::: DATA ROWS

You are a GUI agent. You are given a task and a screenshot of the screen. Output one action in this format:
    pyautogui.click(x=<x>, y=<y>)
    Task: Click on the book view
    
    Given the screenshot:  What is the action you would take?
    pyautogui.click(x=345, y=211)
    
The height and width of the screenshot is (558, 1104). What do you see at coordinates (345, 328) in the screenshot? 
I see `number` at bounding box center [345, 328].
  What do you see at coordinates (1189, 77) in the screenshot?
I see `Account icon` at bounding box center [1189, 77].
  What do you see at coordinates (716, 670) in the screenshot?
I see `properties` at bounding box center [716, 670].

::::::
::: DATA ROWS

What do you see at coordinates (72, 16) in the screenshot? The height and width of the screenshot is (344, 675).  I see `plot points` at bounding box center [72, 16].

::::::

### WHAT IS EXPECTED
Please output the lines of the records from the line with "You are a GUI" up to and including the line with "center [716, 670]." as a JSON list of strings, one string per line, leaving out blank lines.

### ANSWER TO THE TASK
[
  "You are a GUI agent. You are given a task and a screenshot of the screen. Output one action in this format:",
  "    pyautogui.click(x=<x>, y=<y>)",
  "    Task: Click on the book view",
  "    Given the screenshot:  What is the action you would take?",
  "    pyautogui.click(x=345, y=211)",
  "The height and width of the screenshot is (558, 1104). What do you see at coordinates (345, 328) in the screenshot? ",
  "I see `number` at bounding box center [345, 328].",
  "  What do you see at coordinates (1189, 77) in the screenshot?",
  "I see `Account icon` at bounding box center [1189, 77].",
  "  What do you see at coordinates (716, 670) in the screenshot?",
  "I see `properties` at bounding box center [716, 670]."
]